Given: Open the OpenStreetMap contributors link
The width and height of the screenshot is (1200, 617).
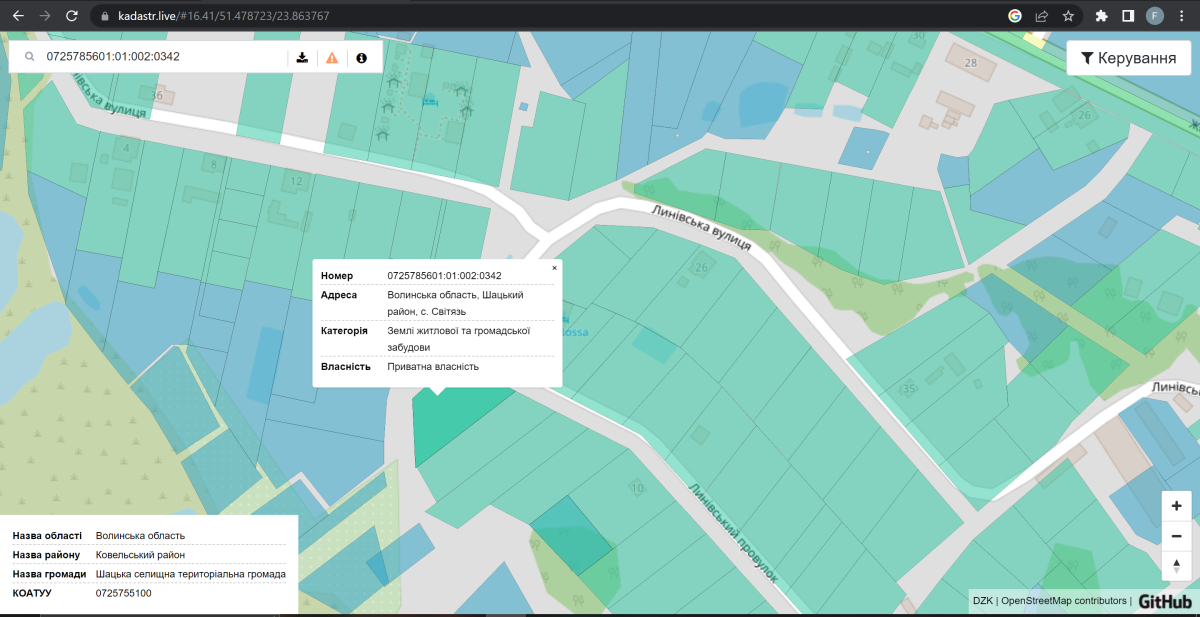Looking at the screenshot, I should [1063, 601].
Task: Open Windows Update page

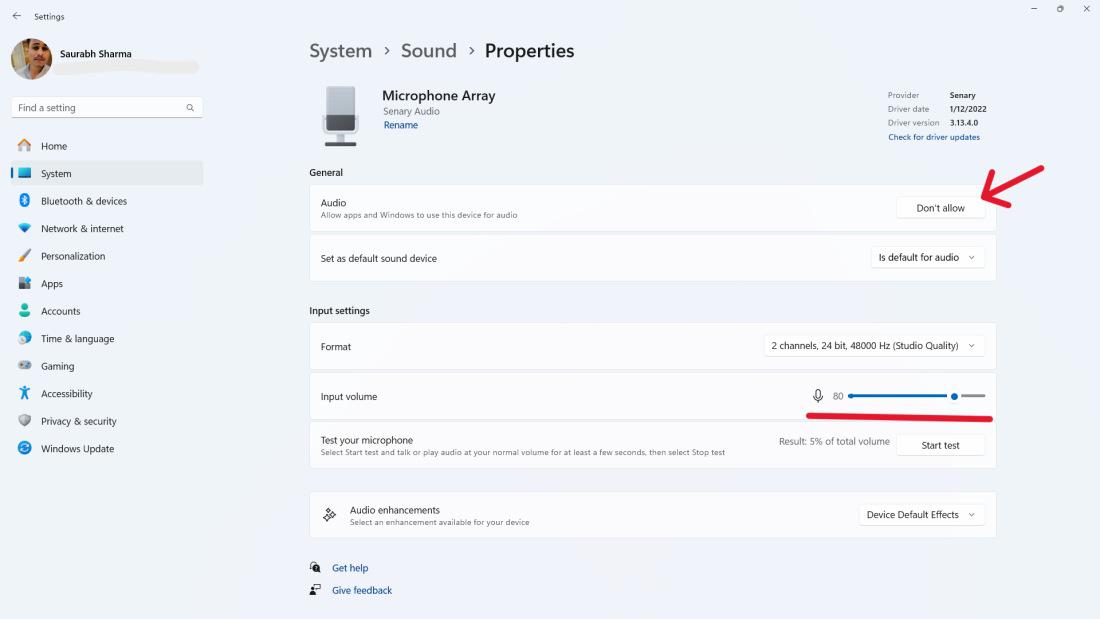Action: coord(77,449)
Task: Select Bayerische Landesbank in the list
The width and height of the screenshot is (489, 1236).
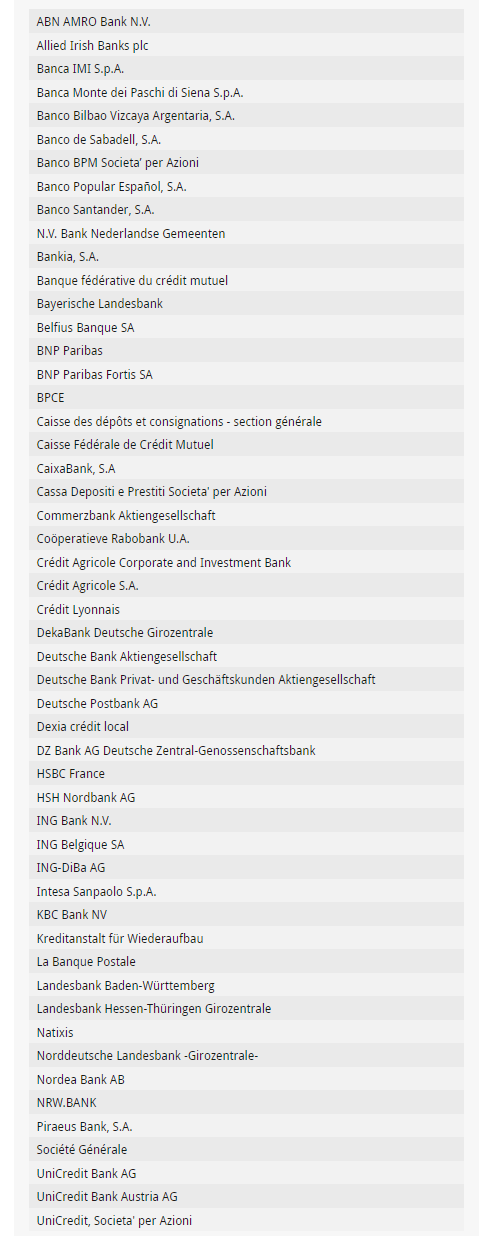Action: [x=246, y=303]
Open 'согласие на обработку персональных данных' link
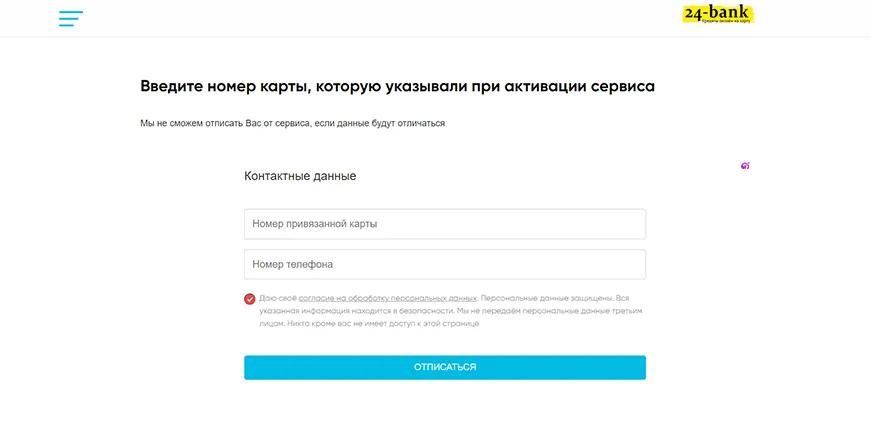Image resolution: width=870 pixels, height=429 pixels. pos(387,298)
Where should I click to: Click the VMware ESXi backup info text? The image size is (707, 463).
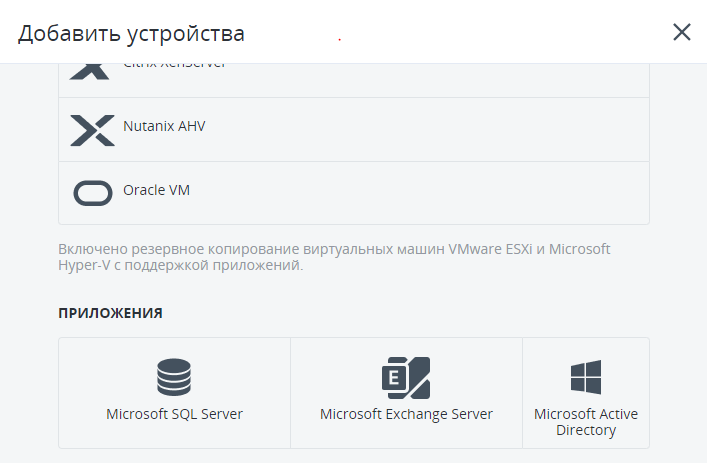click(x=334, y=257)
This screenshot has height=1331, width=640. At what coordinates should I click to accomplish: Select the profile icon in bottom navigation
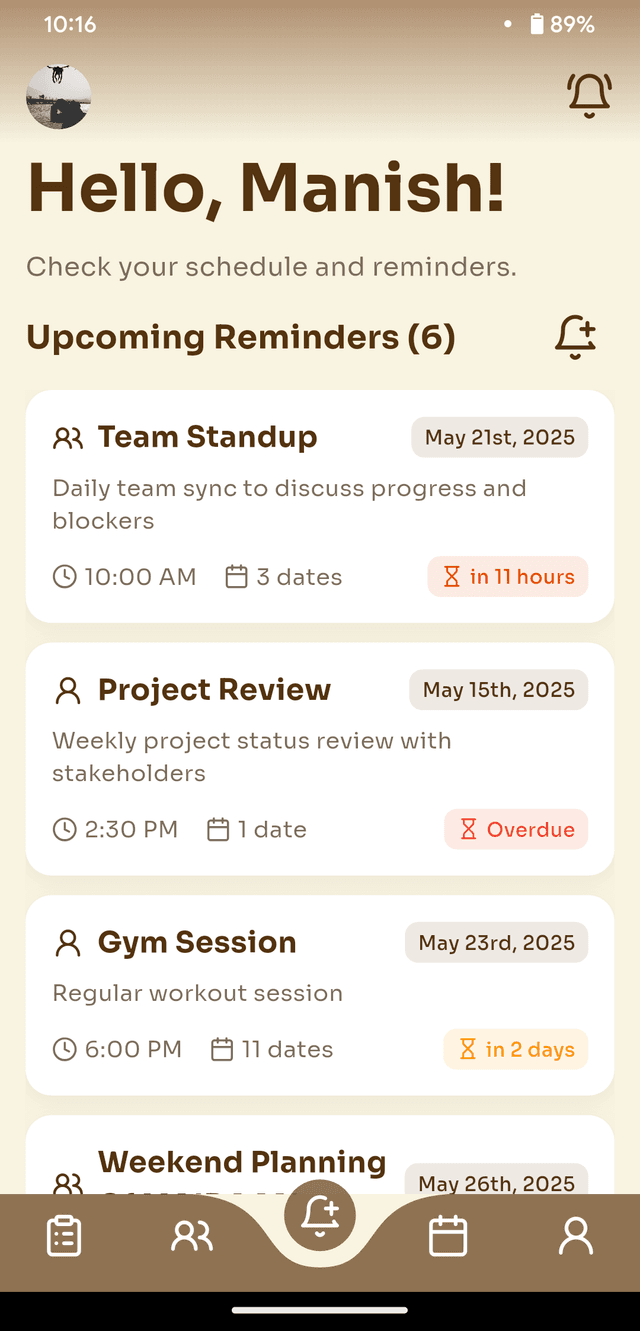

» Work request: Please copy exactly the lines from the one containing "The width and height of the screenshot is (489, 1236)." through the last line of the records, both ends included, and leave out any pictures.

» Solution to this task:
The width and height of the screenshot is (489, 1236).
Action: [x=246, y=303]
Open 'согласие на обработку персональных данных' link
Image resolution: width=870 pixels, height=429 pixels. pos(387,298)
Where should I click to: Click the VMware ESXi backup info text? The image size is (707, 463).
click(x=334, y=257)
This screenshot has height=1331, width=640. At what coordinates should I click to accomplish: Select the profile icon in bottom navigation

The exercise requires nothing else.